After the Sooners spring game, Stoops was awarded a scholarship by head coach Lincoln Riley prior to the 2021 season. As a junior, he recorded 16 receptions for 191 yards and two touchdowns despite missing three games. Against Texas Tech, he had a career high-tying three receptions for 57 yards and a touchdown. After head coach Lincoln Riley departed for USC, Stoops' dad, former Oklahoma head coach Bob Stoops, was named interim head coach for the 2021 Alamo Bowl. In the Alamo Bowl, Stoops had one reception for a touchdown playing under his dad.

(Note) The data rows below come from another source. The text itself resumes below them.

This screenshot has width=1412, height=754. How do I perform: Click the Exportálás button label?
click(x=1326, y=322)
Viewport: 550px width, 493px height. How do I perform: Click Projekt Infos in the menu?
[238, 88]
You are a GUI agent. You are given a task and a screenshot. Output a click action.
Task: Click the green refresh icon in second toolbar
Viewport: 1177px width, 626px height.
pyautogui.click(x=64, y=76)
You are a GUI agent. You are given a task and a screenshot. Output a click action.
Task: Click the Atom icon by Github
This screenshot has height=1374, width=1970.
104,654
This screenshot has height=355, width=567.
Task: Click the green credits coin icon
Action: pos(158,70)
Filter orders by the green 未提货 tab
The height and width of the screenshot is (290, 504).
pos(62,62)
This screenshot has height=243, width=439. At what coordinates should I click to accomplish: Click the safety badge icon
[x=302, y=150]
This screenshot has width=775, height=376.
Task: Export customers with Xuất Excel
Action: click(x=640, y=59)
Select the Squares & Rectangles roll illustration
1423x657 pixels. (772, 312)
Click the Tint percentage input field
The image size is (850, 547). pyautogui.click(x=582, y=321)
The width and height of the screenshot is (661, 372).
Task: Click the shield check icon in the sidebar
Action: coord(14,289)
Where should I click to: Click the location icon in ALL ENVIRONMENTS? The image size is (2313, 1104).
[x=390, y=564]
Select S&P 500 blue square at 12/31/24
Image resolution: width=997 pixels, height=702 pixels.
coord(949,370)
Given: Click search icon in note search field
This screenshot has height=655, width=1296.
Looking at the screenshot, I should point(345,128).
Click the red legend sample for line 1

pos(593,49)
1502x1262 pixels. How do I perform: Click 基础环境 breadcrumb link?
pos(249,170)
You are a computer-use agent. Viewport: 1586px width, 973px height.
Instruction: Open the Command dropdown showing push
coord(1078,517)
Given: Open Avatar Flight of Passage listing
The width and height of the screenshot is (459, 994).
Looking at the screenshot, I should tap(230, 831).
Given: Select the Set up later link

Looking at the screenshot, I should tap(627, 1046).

Under new head coach Brent Venables, Stoops played in all 13 games and made ten starts in the 2022 season. As a senior, he tied for second on the team with 39 receptions and totaled 393 yards and three touchdowns. Against Oklahoma State, he set a career high with six receptions for 89 yards and a touchdown. A week later against Texas Tech again, he topped last year's performance by tying a career high six receptions for 55 yards. Stoops enjoyed his best year averaging 10.1 yards per catch with his receptions, receiving yards, and touchdowns all marking career highs.

===Statistics===

| Year | Team | Receiving |  |  |  |  | Rushing |  |  |  |  |
| Rec | Yds | Avg | Lng | TD | Att | Yds | Avg | Lng | TD |
| 2018 | Oklahoma | 2 | 16 | 8.0 | 8 | 0 | 0 | 0 | 0.0 | 0 | 0 |
| 2019 | Oklahoma | 8 | 95 | 11.9 | 19 | 0 | 0 | 0 | 0.0 | 0 | 0 |
| 2020 | Oklahoma | 15 | 219 | 14.6 | 51 | 2 | 0 | 0 | 0.0 | 0 | 0 |
| 2021 | Oklahoma | 16 | 191 | 11.9 | 31 | 2 | 0 | 0 | 0.0 | 0 | 0 |
| 2022 | Oklahoma | 39 | 393 | 10.1 | 33 | 3 | 8 | 48 | 6.0 | 14 | 0 |
| 2023 | Oklahoma | 84 | 962 | 11.5 | 60 | 10 | 4 | 8 | 2 | 13 | 0 |
| Career |  | 164 | 1876 | 11.4 | 51 | 17 | 12 | 56 | 6.0 | 27 | 0 |

==Professional career==

Pre-draft measurables
| Height | Weight | Arm length | Hand span | Wingspan | 40-yard dash | 10-yard split | 20-yard split | 20-yard shuttle | Three-cone drill | Vertical jump | Broad jump | Bench press |
| 5 ft 9+5⁄8 in (1.77 m) | 186 lb (84 kg) | 29 in (0.74 m) | 8+1⁄2 in (0.22 m) | 5 ft 9+1⁄2 in (1.77 m) | 4.67 s | 1.63 s | 2.65 s | 4.25 s | 7.01 s | 30.0 in (0.76 m) | 8 ft 11 in (2.72 m) | 8 reps |
All values from Pro Day

=== Los Angeles Rams ===
Stoops signed with the Los Angeles Rams as an undrafted free agent on May 2, 2024. He was also selected by the Arlington Renegades (the team coached by his father) in the 10th round of the 2024 UFL draft on July 17. He was waived on August 27, and re-signed to the practice squad. He signed a reserve/future contract on January 20, 2025.

On August 26, 2025, Stoops was waived by the Rams as part of final roster cuts.

=== Dallas Renegades ===
On January 20, 2026, Stoops signed with the Dallas Renegades of the United Football League (UFL).